## REQUIREMENT
When you copy from the entries that follow, take only the lines from the one with "Indenização por Dano Moral (149, 781)" down to the one with "Weigeren (81, 2518)", keeping both ends and dropping every picture.

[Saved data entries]
──────────────────────────────

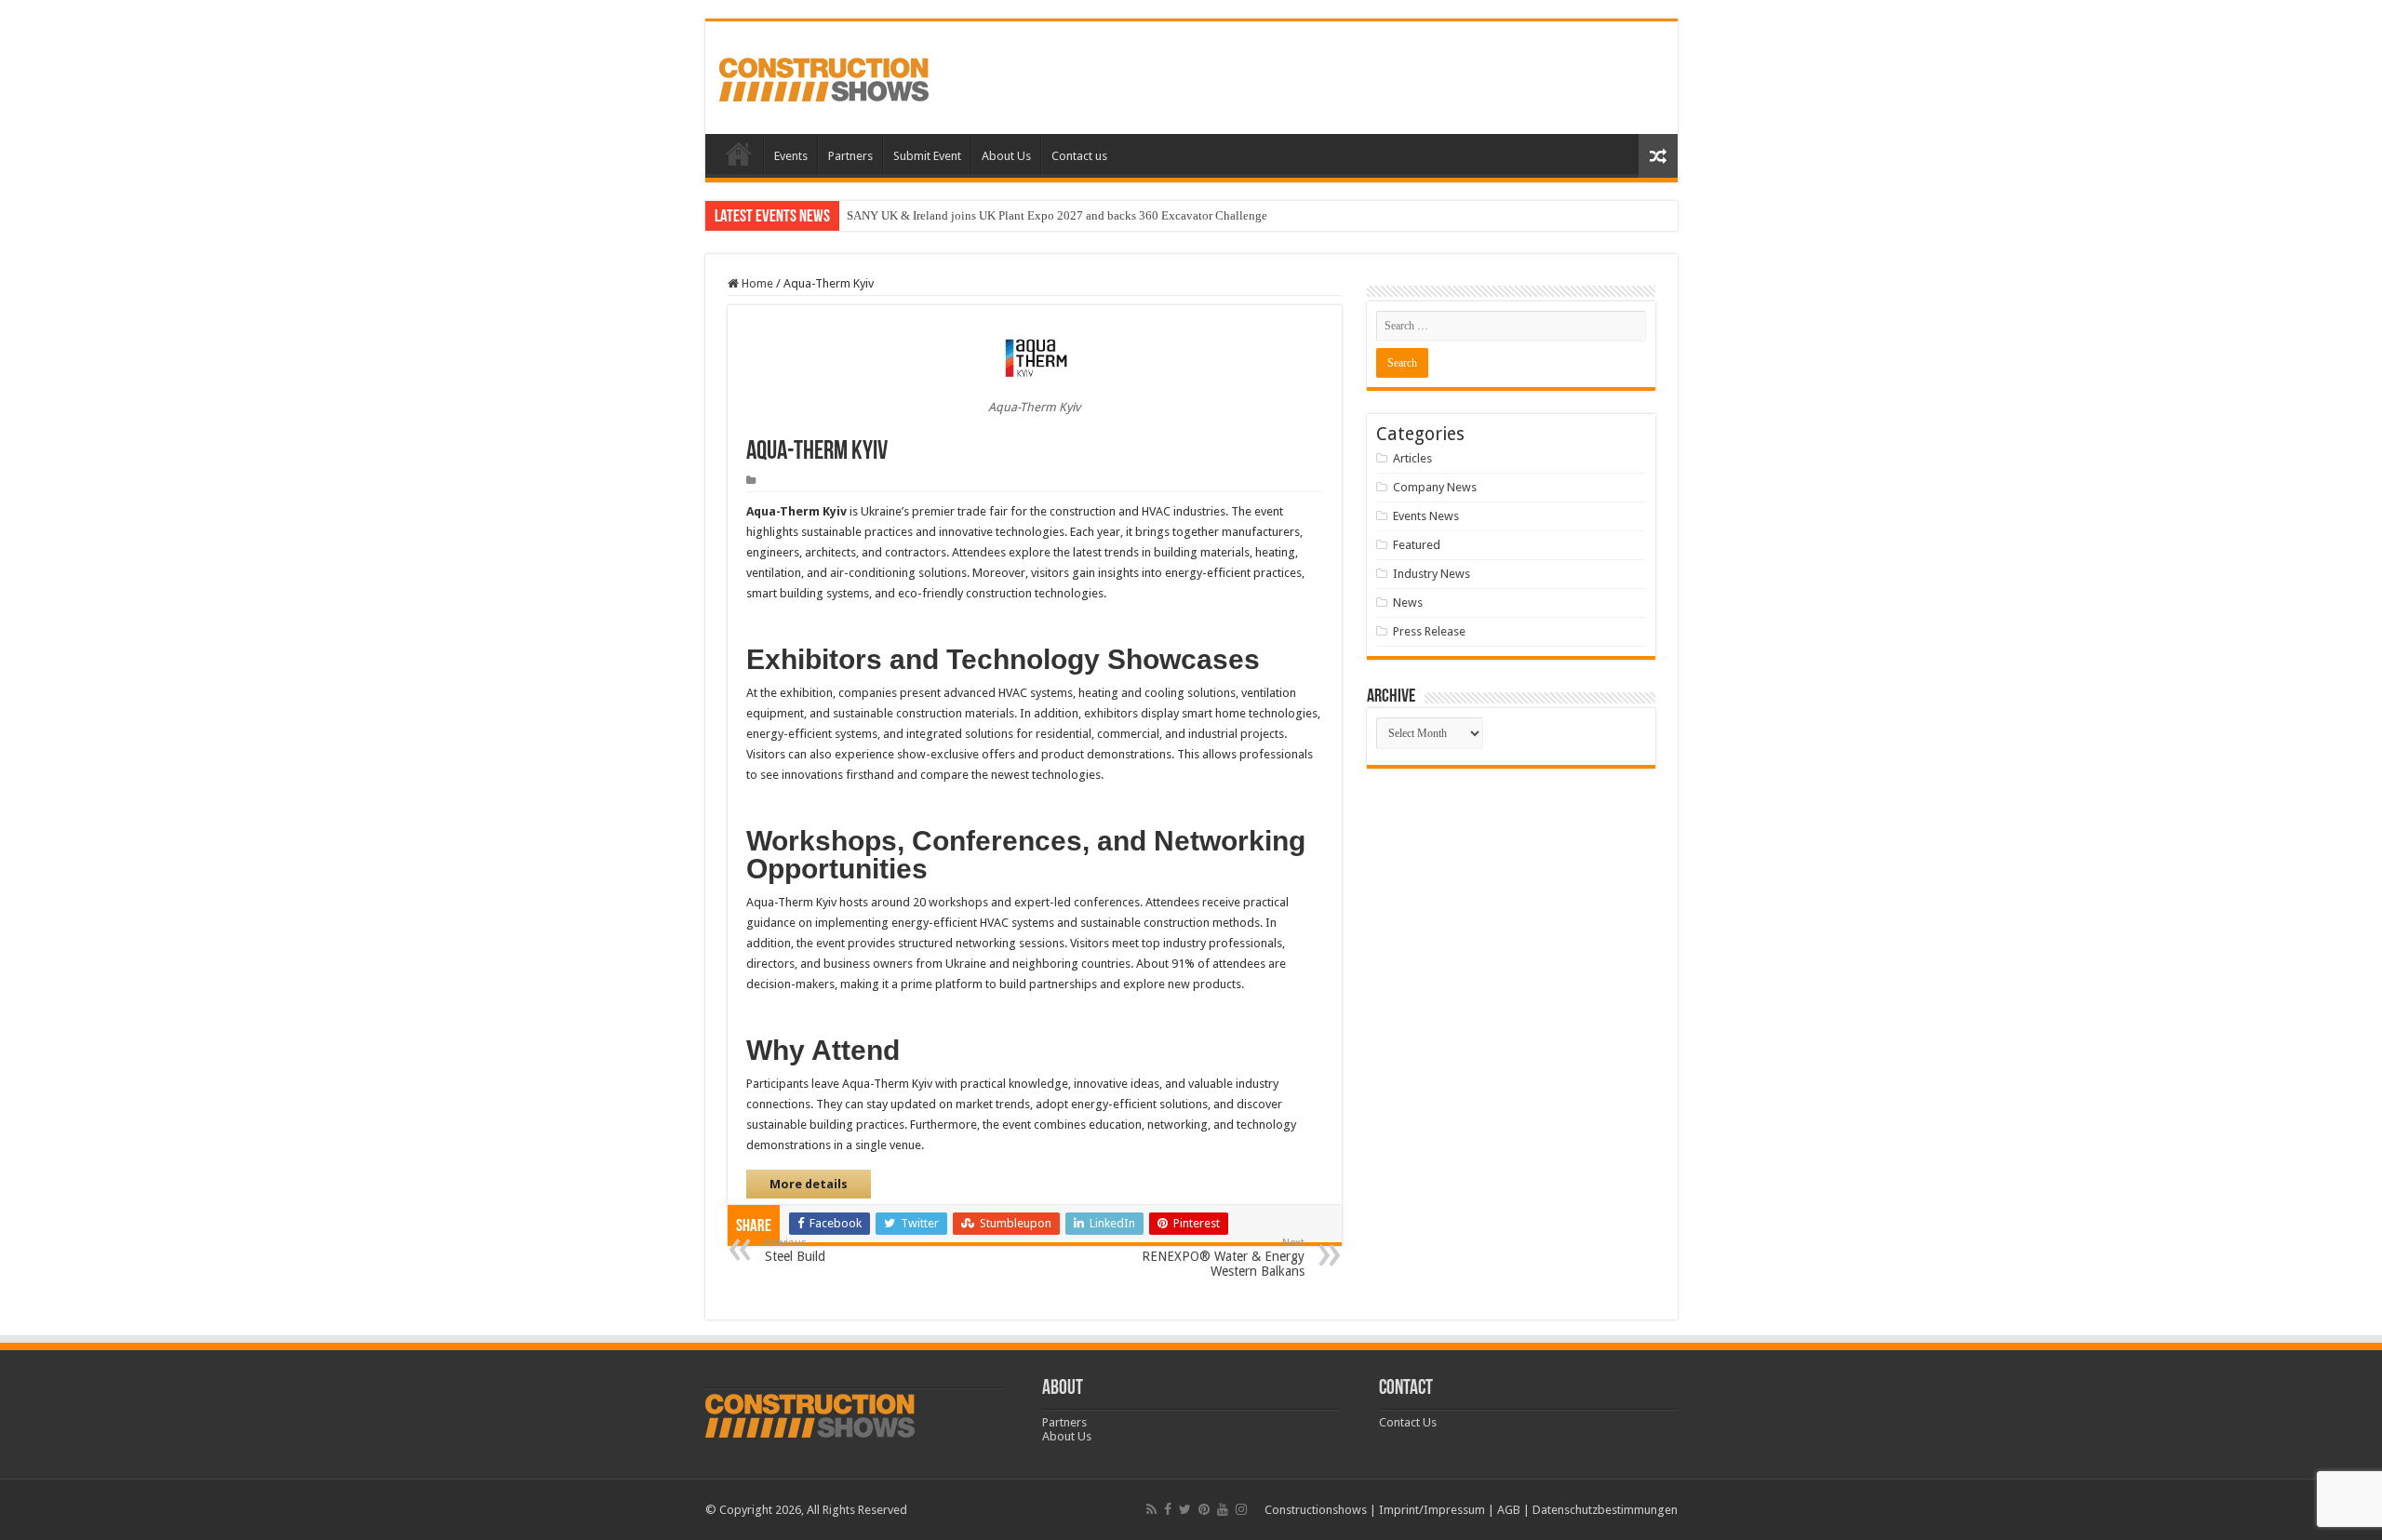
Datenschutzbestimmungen (1605, 1510)
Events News (1426, 516)
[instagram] (1241, 1509)
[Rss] (1151, 1509)
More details (808, 1184)
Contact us (1079, 156)
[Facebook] (1167, 1509)
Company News (1435, 487)
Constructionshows (1316, 1510)
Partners (850, 156)
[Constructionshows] (824, 76)
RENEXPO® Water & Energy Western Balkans (1223, 1258)
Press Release (1429, 631)
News (1408, 602)
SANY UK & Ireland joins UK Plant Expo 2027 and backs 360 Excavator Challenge (1057, 215)
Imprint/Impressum (1432, 1510)
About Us (1006, 156)
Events (791, 156)
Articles (1412, 458)
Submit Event (927, 156)
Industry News (1431, 574)
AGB (1508, 1510)
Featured (1416, 545)
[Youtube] (1222, 1509)
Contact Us (1408, 1422)
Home (739, 153)
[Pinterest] (1204, 1509)
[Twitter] (1185, 1509)
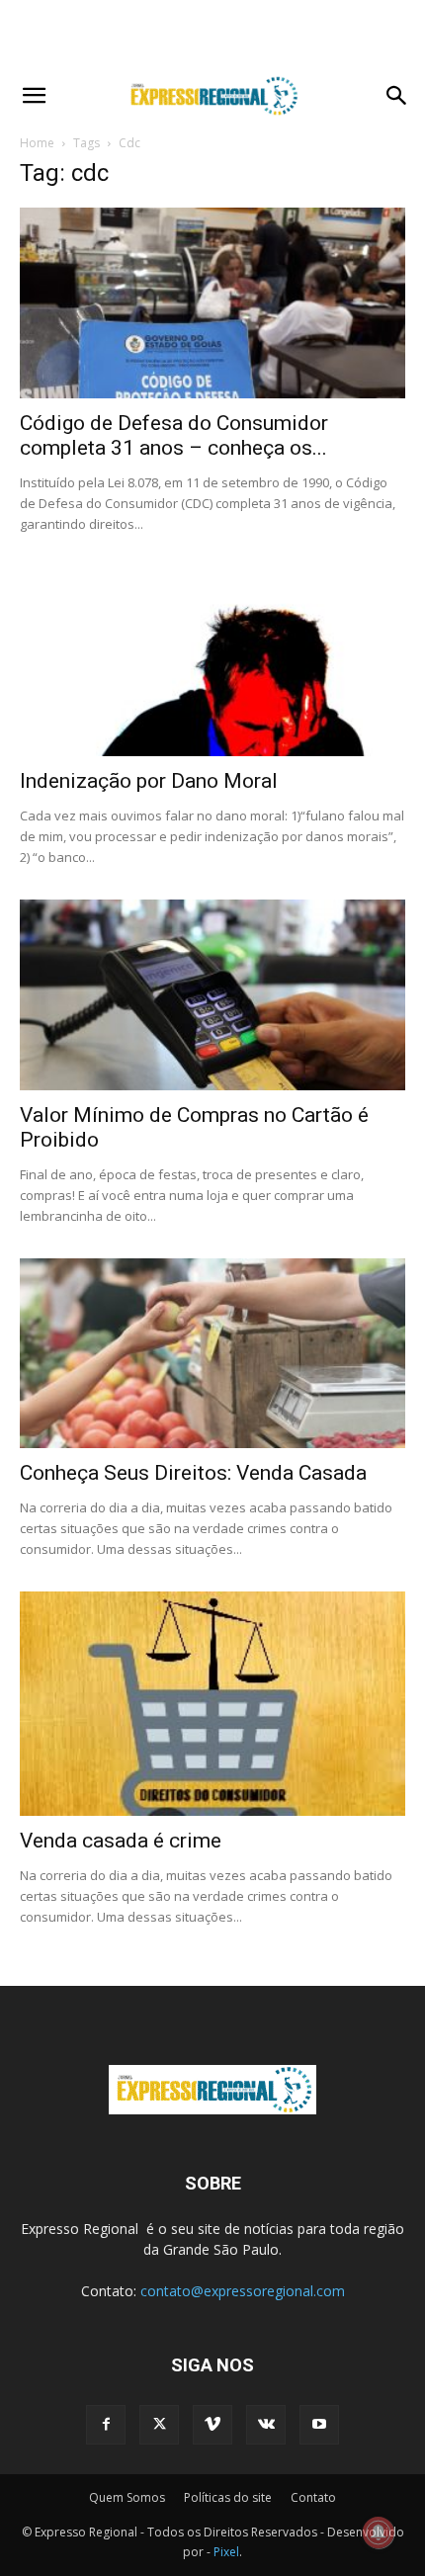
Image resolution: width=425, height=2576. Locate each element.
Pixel (226, 2551)
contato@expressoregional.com (242, 2290)
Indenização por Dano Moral (149, 781)
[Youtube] (319, 2425)
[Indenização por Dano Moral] (212, 661)
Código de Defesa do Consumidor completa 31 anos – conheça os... (174, 435)
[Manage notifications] (378, 2532)
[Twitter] (159, 2425)
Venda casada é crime (120, 1840)
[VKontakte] (266, 2425)
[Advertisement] (212, 34)
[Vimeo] (212, 2425)
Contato (313, 2497)
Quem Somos (127, 2497)
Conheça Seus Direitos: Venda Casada (193, 1473)
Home (37, 142)
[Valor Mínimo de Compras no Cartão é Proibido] (212, 995)
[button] (33, 96)
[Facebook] (106, 2425)
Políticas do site (228, 2497)
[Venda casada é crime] (212, 1703)
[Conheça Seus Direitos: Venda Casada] (212, 1353)
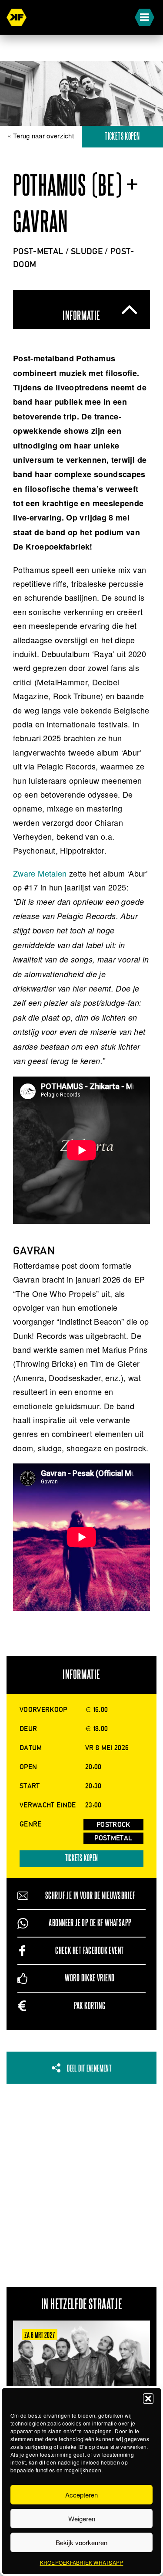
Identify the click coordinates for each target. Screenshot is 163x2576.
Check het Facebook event (89, 1950)
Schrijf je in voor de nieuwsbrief (90, 1895)
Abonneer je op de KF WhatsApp (90, 1923)
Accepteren (81, 2494)
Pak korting (90, 2005)
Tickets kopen (81, 1858)
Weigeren (81, 2518)
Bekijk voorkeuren (81, 2542)
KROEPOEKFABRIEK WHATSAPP (81, 2562)
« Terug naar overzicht (40, 135)
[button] (148, 2398)
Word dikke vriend (89, 1978)
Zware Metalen (40, 873)
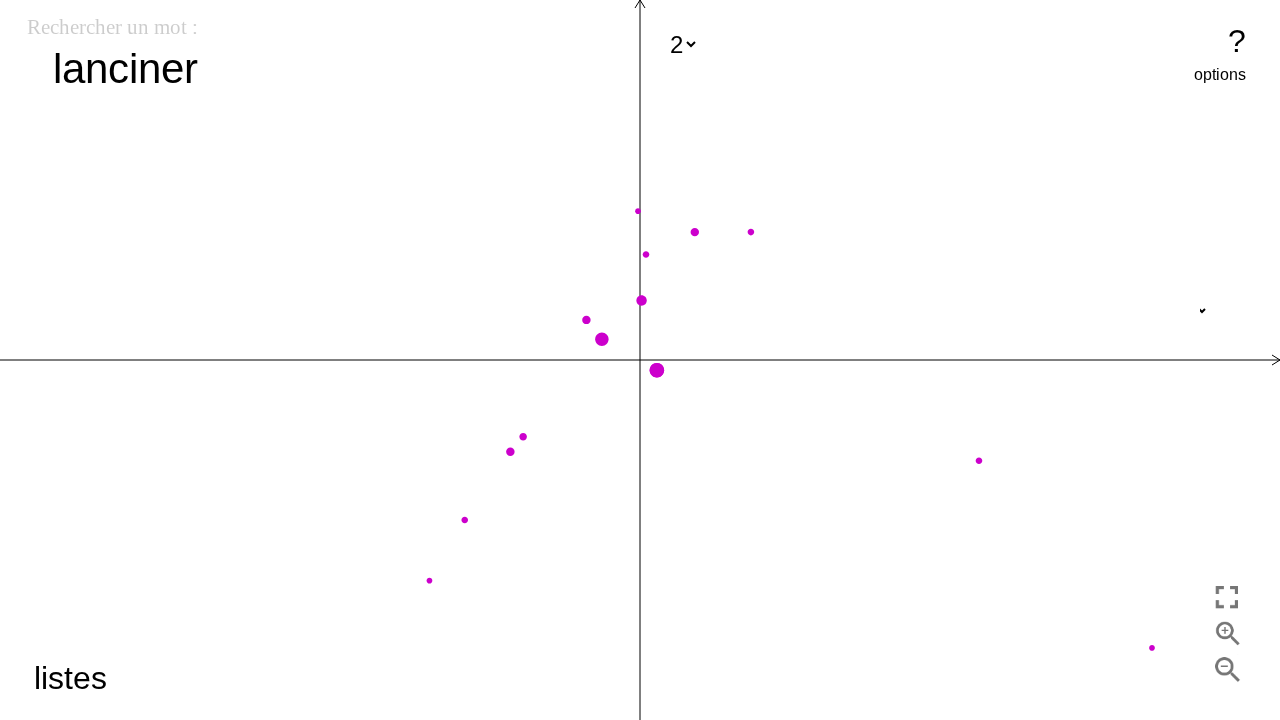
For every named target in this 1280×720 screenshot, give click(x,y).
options (1220, 74)
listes (70, 678)
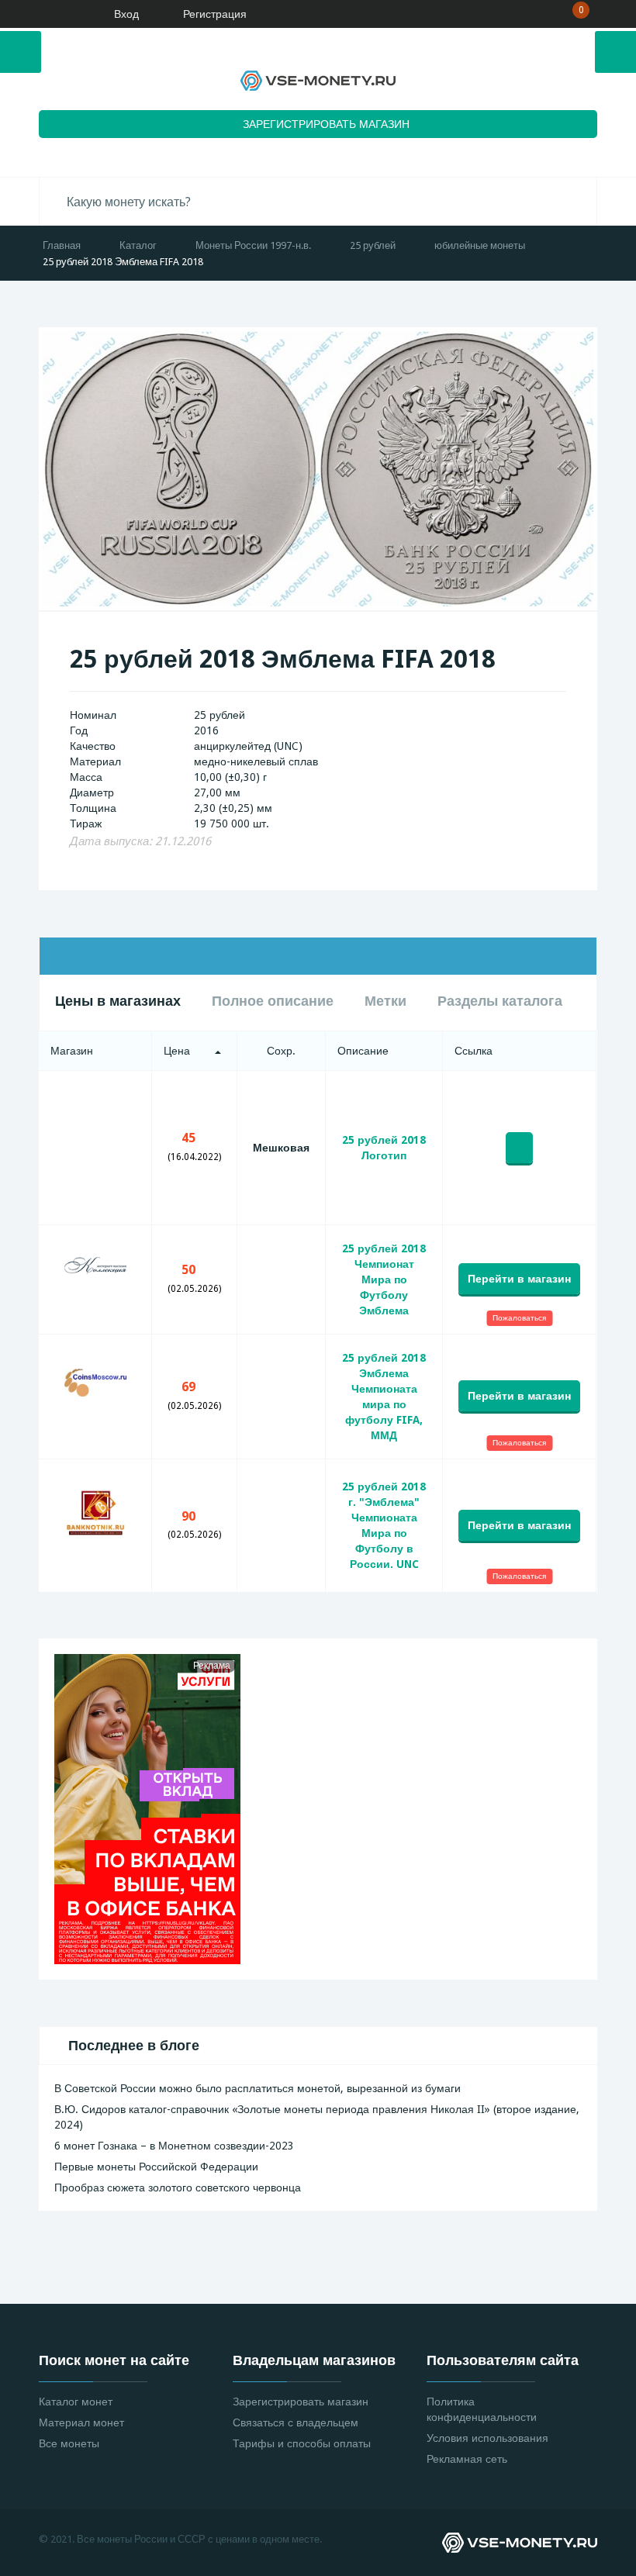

──────────────────────────────

## RESPONSE TO THIS EXERCISE
Indenização por Dano Moral (149, 781)
[Youtube] (319, 2425)
[Indenização por Dano Moral] (212, 661)
Código de Defesa do Consumidor completa 31 anos – conheça os... (174, 435)
[Manage notifications] (378, 2532)
[Twitter] (159, 2425)
Venda casada é crime (120, 1840)
[VKontakte] (266, 2425)
[Advertisement] (212, 34)
[Vimeo] (212, 2425)
Contato (313, 2497)
Quem Somos (127, 2497)
Conheça Seus Direitos: Venda Casada (193, 1473)
Home (37, 142)
[Valor Mínimo de Compras no Cartão é Proibido] (212, 995)
[button] (33, 96)
[Facebook] (106, 2425)
Políticas do site (228, 2497)
[Venda casada é crime] (212, 1703)
[Conheça Seus Direitos: Venda Casada] (212, 1353)
Identify the click coordinates for each target. Screenshot is 163x2576.
Check het Facebook event (89, 1950)
Schrijf je in voor de nieuwsbrief (90, 1895)
Abonneer je op de KF WhatsApp (90, 1923)
Accepteren (81, 2494)
Pak korting (90, 2005)
Tickets kopen (81, 1858)
Weigeren (81, 2518)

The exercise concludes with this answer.